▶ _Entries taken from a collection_
*****

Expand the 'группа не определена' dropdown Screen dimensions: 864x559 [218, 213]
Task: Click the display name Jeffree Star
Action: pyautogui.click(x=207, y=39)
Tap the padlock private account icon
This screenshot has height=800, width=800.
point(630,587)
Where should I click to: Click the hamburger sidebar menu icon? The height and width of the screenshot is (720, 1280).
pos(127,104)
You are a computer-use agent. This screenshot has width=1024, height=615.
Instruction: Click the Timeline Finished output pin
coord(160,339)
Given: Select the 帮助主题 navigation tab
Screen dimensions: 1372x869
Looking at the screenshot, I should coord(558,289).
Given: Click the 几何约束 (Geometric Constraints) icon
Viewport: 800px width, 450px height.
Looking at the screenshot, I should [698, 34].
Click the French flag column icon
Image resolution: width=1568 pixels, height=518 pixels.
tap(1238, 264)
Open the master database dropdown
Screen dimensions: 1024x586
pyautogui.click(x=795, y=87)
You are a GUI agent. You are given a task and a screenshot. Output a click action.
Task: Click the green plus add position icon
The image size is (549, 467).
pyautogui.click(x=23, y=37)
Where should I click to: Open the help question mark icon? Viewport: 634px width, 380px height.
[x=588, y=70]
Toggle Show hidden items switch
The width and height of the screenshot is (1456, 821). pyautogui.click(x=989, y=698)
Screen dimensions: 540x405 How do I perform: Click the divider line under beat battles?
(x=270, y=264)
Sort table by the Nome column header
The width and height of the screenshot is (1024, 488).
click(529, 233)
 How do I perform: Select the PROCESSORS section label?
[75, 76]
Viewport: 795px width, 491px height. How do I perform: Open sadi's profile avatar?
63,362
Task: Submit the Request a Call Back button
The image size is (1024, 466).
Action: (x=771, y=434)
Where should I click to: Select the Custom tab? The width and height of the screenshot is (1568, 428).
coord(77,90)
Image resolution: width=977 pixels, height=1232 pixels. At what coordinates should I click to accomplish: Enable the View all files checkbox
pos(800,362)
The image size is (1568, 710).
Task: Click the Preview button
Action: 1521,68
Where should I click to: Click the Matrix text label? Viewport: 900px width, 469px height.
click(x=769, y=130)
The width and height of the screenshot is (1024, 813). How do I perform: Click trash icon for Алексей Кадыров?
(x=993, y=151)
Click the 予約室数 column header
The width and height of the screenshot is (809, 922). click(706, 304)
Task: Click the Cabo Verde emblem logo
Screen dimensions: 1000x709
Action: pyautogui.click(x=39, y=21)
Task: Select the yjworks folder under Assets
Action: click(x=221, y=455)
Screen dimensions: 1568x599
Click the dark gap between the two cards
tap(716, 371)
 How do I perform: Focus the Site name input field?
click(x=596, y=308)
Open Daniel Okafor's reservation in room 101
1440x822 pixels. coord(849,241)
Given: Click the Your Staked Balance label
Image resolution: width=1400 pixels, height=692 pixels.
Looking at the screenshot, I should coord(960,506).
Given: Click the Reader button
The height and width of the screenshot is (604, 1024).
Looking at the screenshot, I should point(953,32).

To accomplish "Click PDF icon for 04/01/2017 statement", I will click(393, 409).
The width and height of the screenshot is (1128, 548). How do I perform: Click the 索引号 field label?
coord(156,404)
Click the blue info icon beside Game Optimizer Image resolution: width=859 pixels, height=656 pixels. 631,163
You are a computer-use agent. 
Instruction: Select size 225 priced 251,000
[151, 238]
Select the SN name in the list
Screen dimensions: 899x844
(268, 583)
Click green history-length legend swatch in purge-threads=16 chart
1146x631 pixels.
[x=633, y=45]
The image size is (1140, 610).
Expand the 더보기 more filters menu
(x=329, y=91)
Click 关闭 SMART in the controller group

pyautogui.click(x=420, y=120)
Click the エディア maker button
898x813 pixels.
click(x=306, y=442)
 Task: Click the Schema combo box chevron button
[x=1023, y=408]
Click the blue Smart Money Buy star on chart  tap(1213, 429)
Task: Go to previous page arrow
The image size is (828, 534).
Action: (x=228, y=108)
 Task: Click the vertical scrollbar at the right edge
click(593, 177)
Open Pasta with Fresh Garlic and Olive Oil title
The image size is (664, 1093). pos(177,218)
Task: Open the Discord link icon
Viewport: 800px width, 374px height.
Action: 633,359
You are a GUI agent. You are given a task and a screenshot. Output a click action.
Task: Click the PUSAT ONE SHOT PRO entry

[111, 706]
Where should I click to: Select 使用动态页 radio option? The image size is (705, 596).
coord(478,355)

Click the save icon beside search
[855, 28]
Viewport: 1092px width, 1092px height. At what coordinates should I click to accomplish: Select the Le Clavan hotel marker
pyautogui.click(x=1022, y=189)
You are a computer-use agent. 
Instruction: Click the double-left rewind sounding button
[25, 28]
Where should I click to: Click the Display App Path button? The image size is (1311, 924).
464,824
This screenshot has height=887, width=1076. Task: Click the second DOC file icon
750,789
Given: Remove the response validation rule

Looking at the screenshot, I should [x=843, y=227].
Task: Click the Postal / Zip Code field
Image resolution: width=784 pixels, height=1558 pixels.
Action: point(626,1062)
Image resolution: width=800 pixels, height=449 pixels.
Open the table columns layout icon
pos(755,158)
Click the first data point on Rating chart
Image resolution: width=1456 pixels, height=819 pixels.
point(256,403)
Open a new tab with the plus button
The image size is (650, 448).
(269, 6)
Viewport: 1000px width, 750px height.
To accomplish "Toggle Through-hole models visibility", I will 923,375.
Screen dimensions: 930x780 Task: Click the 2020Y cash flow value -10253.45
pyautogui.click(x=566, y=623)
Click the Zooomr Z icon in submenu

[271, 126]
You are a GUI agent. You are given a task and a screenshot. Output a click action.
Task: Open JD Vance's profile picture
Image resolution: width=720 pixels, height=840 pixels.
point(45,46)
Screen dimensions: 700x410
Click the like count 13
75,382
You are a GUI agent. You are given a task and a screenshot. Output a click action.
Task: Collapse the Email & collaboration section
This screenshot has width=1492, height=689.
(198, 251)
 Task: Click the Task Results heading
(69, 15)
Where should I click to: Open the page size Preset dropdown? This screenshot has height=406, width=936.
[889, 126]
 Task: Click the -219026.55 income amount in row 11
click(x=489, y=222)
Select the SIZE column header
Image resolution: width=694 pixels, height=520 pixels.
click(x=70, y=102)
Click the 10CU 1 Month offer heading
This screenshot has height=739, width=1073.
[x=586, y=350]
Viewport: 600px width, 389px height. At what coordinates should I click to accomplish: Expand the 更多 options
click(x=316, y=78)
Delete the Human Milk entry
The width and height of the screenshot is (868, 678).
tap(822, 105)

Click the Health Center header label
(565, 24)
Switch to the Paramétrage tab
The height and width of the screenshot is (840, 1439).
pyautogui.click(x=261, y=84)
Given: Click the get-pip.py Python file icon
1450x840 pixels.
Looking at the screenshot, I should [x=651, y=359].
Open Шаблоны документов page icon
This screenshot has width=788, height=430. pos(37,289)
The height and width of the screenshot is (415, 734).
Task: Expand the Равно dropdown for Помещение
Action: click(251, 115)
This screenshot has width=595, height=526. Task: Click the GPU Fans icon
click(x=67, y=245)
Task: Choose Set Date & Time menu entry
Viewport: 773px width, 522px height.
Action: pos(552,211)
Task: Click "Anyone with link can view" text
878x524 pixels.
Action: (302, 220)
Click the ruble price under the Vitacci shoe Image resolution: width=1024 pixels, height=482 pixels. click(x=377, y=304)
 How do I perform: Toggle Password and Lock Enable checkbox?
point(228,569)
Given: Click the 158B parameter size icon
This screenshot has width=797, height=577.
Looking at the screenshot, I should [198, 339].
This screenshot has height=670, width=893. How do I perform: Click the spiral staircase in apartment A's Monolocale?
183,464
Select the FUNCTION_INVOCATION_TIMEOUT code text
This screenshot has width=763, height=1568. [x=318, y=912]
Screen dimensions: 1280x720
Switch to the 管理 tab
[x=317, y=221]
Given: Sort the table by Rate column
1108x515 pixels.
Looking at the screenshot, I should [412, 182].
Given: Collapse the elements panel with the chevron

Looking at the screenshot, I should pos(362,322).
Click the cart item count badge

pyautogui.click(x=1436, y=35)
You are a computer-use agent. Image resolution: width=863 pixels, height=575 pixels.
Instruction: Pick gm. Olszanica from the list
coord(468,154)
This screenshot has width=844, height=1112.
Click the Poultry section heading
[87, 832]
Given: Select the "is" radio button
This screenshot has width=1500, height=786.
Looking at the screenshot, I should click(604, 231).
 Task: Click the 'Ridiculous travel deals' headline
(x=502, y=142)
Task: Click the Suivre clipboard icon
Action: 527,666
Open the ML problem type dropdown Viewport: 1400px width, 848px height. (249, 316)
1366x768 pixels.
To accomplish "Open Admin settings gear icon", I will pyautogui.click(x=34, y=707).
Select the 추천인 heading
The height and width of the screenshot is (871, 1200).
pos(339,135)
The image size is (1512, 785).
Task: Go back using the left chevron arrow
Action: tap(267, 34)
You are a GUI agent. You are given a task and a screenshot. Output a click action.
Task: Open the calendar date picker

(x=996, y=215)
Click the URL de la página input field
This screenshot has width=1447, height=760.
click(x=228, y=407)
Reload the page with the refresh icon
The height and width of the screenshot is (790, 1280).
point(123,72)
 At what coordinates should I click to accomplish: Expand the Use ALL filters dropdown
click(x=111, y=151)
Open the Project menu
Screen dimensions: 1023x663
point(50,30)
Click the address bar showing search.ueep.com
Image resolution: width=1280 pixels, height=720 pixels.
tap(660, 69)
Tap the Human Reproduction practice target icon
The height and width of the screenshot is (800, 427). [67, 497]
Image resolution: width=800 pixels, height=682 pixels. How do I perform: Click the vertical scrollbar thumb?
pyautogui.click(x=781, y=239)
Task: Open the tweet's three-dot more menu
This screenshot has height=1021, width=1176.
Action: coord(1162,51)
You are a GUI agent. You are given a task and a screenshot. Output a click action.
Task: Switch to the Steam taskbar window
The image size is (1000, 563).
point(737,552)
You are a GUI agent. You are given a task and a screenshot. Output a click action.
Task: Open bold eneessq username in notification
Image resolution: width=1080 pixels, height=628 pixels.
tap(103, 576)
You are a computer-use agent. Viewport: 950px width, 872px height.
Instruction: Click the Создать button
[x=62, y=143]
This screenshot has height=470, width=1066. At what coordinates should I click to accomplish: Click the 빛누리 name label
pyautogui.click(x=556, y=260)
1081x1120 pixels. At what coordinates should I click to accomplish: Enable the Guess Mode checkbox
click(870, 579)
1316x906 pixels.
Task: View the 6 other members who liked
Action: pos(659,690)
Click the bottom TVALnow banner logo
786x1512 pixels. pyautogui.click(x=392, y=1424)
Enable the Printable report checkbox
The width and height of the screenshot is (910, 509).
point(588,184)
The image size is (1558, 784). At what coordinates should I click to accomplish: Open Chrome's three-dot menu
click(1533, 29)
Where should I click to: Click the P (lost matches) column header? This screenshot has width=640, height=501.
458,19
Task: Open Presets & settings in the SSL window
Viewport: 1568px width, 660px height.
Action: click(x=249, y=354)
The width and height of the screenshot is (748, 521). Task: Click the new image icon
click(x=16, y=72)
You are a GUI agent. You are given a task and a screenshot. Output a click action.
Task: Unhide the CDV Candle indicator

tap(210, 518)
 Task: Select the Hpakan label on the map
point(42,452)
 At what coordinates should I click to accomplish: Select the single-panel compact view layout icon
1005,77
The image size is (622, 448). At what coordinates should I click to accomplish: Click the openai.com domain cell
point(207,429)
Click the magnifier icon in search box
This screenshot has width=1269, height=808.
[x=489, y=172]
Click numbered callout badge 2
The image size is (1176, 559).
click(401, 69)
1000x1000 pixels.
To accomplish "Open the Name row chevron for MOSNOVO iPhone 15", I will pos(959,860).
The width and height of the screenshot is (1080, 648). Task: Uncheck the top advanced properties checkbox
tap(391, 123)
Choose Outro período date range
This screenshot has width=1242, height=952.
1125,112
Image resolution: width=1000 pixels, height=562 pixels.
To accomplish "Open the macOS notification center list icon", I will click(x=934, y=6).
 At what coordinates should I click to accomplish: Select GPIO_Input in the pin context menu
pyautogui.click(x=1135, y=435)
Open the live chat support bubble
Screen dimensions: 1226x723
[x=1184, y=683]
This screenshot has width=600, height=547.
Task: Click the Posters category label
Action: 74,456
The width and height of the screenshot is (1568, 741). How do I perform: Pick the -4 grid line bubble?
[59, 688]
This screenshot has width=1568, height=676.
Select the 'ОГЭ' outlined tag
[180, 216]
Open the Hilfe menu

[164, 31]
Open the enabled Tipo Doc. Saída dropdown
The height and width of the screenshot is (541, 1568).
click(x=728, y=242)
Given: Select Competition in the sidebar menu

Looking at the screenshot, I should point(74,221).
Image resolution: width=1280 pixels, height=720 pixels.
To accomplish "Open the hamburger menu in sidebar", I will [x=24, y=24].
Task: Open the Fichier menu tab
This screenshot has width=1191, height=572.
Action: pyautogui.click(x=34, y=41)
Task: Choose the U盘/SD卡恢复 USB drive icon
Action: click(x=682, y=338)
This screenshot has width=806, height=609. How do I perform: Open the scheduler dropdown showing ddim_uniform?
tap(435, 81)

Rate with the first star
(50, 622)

*****

▶ _What is expected_
From the entries above, give again exactly the lines running from the line with "Task: Click the PUSAT ONE SHOT PRO entry" to the line with "Click the first data point on Rating chart"; include both of those lines.

▶ _Output of the task_
Task: Click the PUSAT ONE SHOT PRO entry

[111, 706]
Where should I click to: Select 使用动态页 radio option? The image size is (705, 596).
coord(478,355)

Click the save icon beside search
[855, 28]
Viewport: 1092px width, 1092px height. At what coordinates should I click to accomplish: Select the Le Clavan hotel marker
pyautogui.click(x=1022, y=189)
You are a computer-use agent. 
Instruction: Click the double-left rewind sounding button
[25, 28]
Where should I click to: Click the Display App Path button? The image size is (1311, 924).
464,824
This screenshot has height=887, width=1076. Task: Click the second DOC file icon
750,789
Given: Remove the response validation rule

Looking at the screenshot, I should [x=843, y=227].
Task: Click the Postal / Zip Code field
Image resolution: width=784 pixels, height=1558 pixels.
Action: point(626,1062)
Image resolution: width=800 pixels, height=449 pixels.
Open the table columns layout icon
pos(755,158)
Click the first data point on Rating chart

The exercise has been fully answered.